冒険者や商人たちが列を作り、順番を待っている。
ドクン、ドクンと、自分の心臓の音だけがやけに大きく聞こえる。
失敗したらどうなる?
子どもだから許されるか?
……そんな甘い話じゃない。
でも、ここまでやってきたんだ。
僕はこのために、何日も練習してきた。
なら、やるしかない。
「は、早くしてくれ……! こ、こここれだけは持って移動したくないんだ……!」
「お客様、順番になりましたら対応いたしますので、お待ちください」
――この人だ。
直感だった。
今回のチャンスは、この人しかない。
僕は急いで、二本目の逆さまポーションを飲んだ。
一瞬、誰かと目が合った気がした。
だが――もう遅い。
変な姿勢のまま透明になってしまった。
(まずい……この姿勢での待機、練習してない……)
だが、もう後戻りはできない。
――ついに、あの男の番が来た。
男は、乱暴にカウンターへ装備とアイテムを置く。
よし。
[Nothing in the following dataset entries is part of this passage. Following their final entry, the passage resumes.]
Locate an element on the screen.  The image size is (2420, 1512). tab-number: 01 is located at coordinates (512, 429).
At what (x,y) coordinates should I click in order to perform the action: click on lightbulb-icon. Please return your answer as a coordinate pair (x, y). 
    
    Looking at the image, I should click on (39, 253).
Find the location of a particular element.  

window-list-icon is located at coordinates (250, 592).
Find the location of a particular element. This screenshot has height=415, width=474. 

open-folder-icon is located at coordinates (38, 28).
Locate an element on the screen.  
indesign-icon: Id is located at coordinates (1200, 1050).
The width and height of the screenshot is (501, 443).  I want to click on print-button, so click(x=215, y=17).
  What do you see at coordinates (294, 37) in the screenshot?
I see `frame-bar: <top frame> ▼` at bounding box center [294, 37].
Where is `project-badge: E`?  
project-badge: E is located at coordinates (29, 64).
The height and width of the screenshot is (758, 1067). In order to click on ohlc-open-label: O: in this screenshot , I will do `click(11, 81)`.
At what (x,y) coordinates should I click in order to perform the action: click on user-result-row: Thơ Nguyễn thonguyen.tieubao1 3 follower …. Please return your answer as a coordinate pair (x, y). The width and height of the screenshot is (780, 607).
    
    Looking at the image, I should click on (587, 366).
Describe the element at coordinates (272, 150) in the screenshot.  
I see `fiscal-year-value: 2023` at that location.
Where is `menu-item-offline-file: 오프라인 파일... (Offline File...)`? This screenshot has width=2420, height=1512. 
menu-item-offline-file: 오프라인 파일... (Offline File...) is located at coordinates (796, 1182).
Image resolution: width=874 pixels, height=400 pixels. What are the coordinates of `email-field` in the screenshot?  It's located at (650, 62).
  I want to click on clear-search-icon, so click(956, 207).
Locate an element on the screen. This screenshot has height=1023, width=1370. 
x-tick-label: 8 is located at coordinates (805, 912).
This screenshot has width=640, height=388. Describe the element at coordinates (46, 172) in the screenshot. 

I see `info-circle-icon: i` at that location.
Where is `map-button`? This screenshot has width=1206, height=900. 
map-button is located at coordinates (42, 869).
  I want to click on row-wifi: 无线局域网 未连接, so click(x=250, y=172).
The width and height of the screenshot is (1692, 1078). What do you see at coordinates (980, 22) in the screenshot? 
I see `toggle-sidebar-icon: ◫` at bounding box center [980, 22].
第一条件クリア。
「こ、これだ! ここ、こここれを預ける! ははは早くしろ!」
「装備三点、消耗品四点を確認いたしますので――」
「いいから早くしろ!!」
ドンッ!!
カウンターを叩く音が響いた。
その瞬間――
カツン。カラン……カラン……
落ちた。
何かが、落ちた。
全員の視線が、騒いでいる男に集中する。
――今だ。
今しかない。
僕は迷わなかった。
落ちた物の正体なんて分からない。
考えている暇もない。
身体が勝手に動いた。
床で小さく跳ね、転がるそれへ――手を伸ばす。
掴んだ。
もう、手は開かない。
感触からして、小さい。
指輪のような形だった。
だが――今はどうでもいい。
走る。
全力で、銀行の外へ。
後ろで誰かが何か言っている。
だが、聞こえない。
止まったら終わりだ。
息が苦しい。
だが、体は軽い。
――出口が見えた。
誰も止めない。
そのまま外へ飛び出し、すぐ横の路地へ滑り込む。
そして――
スクロールを取り出す。
「ランダム転移スクロール発動!!」
光る。
破る。
その瞬間――
後ろから追ってきた男と、目が合った。
血走った目。
「お、おおお、お前……それは……!!」
――次の瞬間、世界が歪んだ。
体が引き裂かれるような感覚。
視界がねじれる。
そして――
転移。
気がつくと、僕は地面に膝をついていた。
吐いた。
息が荒い。
視界が揺れる。
(これが……転移……)
周囲を確認する。
――西門の外。
見覚えのある場所だった。
助かった。
完全に知らない場所じゃない。
待ち合わせは北門だ。
距離はあるが、行ける。
僕は走った。
途中で何度も足が止まりそうになる。
それでも、走る。
さっきの男の顔が頭に浮かぶ。
(考えるな……)
走る。
走る。
――やがて、思考が少しずつ落ち着いてきた。
これは、本当に金策なのか?
……いや。
成功はした。
ルート権は消えていた。
おっさんの言った通りだった。
だが――
胸の奥に、妙な感覚が残る。
待ち合わせ場所に着くと、すでに二人はいた。
「旦那ぁ……遅いですぜ。さぁ、行きましょうや」
「よぉ、なまくさジョン。顔見りゃ分かる……成功だな」
おっさんはニヤリと笑った。
「馬車が来る。乗るぞ。話はそれからだ」
――こうして。
僕たちの、本当の冒険が始まった。
【あとがき:現在のステータス】
【スキル】
■武器系
刀剣スキル 18
盾スキル 3
戦闘技術スキル 11
■生産系
料理スキル 13
■その他
鑑定スキル 0.3
【所持金】
671g(銀行預け金:11,250g(銀貨11枚、銅貨2枚、半銅貨5枚))
【所持アイテム】
・蛇肉(大量)
・???のスクロール 6枚
・奴隷のマクダフの野郎
・武器破損した剣
・木剣2本
・???の指輪(バンステ金策で入手)
【装備品】
・骨護札の首かざり
・水トカゲの手袋(呪)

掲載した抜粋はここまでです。